Sparse Phase Ansatzes for Resource-Efficient Qudit State Preparation via the SNAP-Displacement Protocol

Abstract

Efficient preparation of nonclassical bosonic states is a central requirement for quantum computing, simulation, and precision metrology. We study resource-efficient quantum state preparation in bosonic qudit systems using the SNAP-displacement (SD) protocol. Existing SD-based approaches typically require a large number of gates and SNAP phases, resulting in complex control pulses, increasing the ansatz duration, and amplifying the impact of photon-loss and control errors. In this work, we focus on the near- to medium-term regime, in which noisy quantum devices impose trade-offs on the fidelity that can be achieved, which must be taken into account.
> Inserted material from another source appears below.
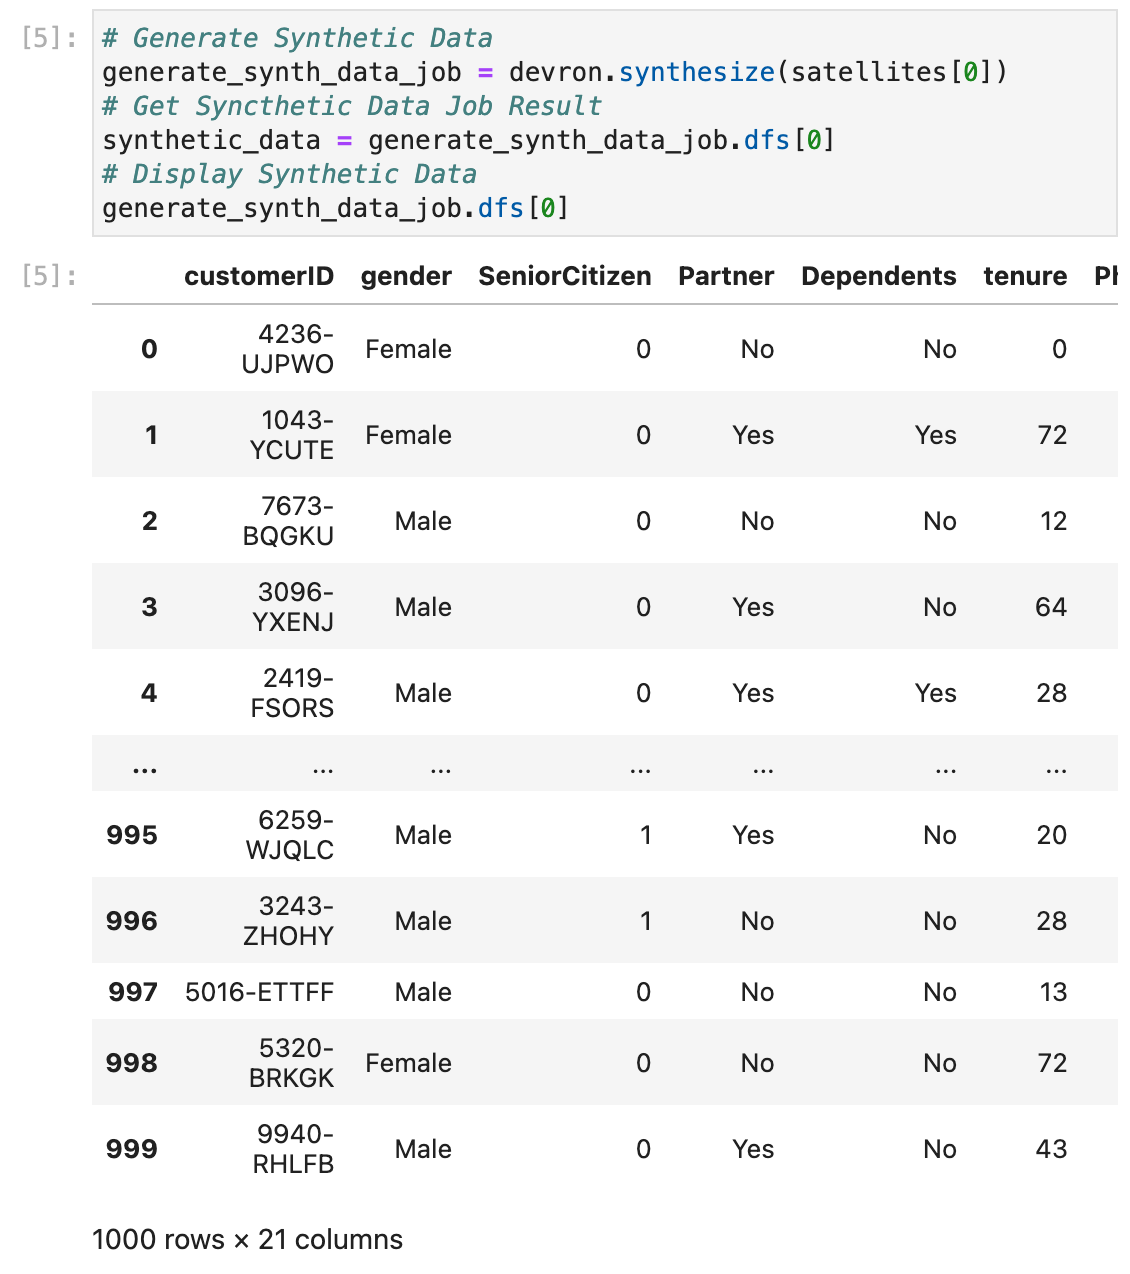Click row index 999 in the table
Screen dimensions: 1130x1274
click(132, 1149)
Specifically, we propose to optimize only a subset of the SNAP phases and introduce three progressively more general sparse ansatzes. To provide fine-grained control and identify the most suitable ansatz for a given target fidelity, we further employ a scalarized multi-objective optimization that trades off fidelity against either the number of phases or the duration of the ansatz. Numerical results for several target states and qudit dimensions up to $d=64$ show that these sparse ansatzes achieve favorable trade-offs compared to the fully parameterized SD protocol in both ideal and noisy settings, consistently reducing the number of required phases and suggesting a practical route to more efficient near- and medium-term bosonic state preparation.

Figures (10)

• Figure 1: Absolute values of the learned SNAP phase angles and of the Fock state population after each displacement gate, for each block of a Full ansatz, preparing a Haar random state with $d=16$.
• Figure 2: Location of the learnable SNAP phases on matrix $\Theta$ ($B\times d$), arranged on the block-Fock grid $(b,k)$, for a qudit of $d=8$ and $B=8$ blocks. Learnable phases are highlighted in black.
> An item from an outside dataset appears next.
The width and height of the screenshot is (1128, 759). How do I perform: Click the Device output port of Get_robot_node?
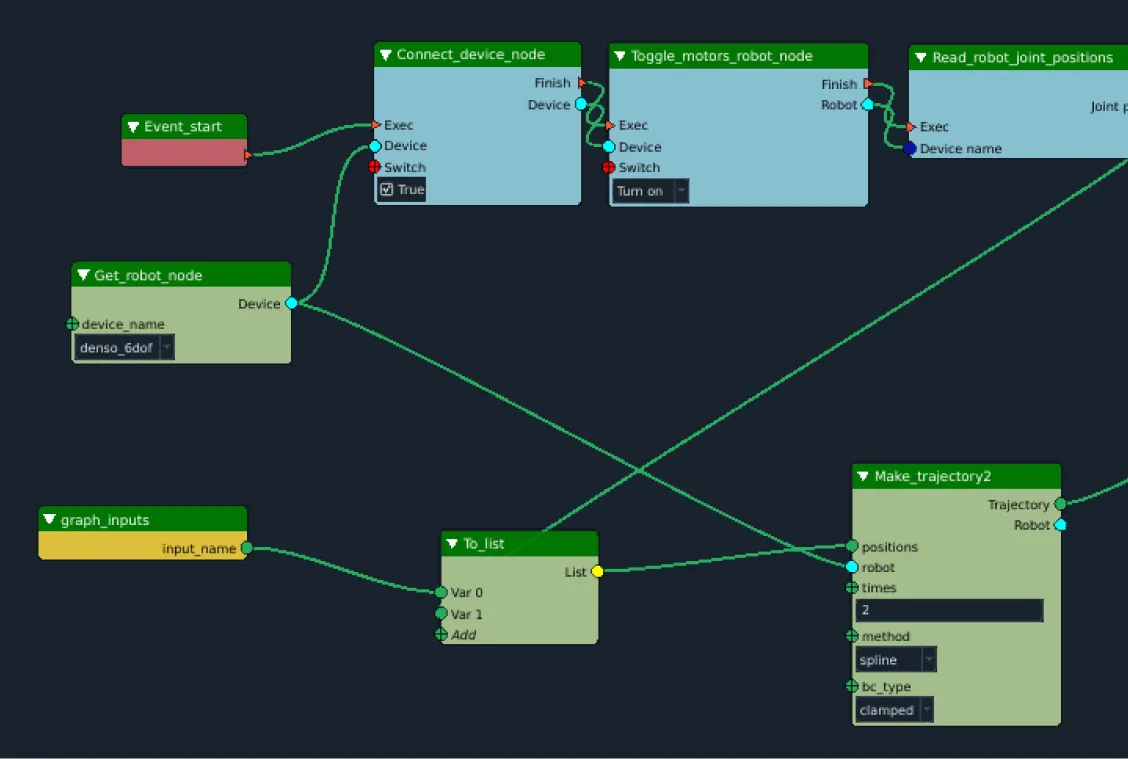[291, 303]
• Figure 3: Infidelity and number of non-zero phase angles for the best hyperparameter configuration $h$ obtained when penalizing the number of phases, for each penalty coefficient $\beta$.
• Figure 4: Infidelity and duration of the ansatz for the best hyperparameter configuration $h$ obtained when penalizing the duration of the ansatz, for each penalty coefficient $\beta$.
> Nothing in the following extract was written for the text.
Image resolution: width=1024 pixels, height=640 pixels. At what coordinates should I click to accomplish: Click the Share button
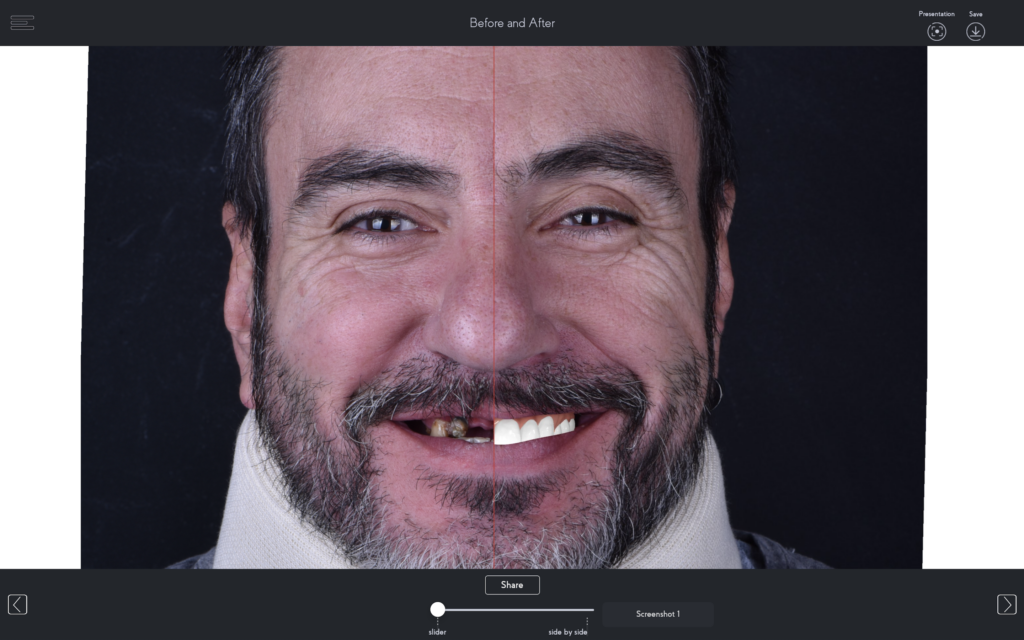[x=512, y=585]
• Figure 5: Pareto frontiers showing the trade-off between the infidelity of the prepared state and the number of non-zero phase angles when optimizing the hyperparameters penalizing the number of phases. Each faded point represents a hyperparameter configuration, while solid lines connect the configurations that achieve the best trade-off (Pareto-optimal points) for each ansatz.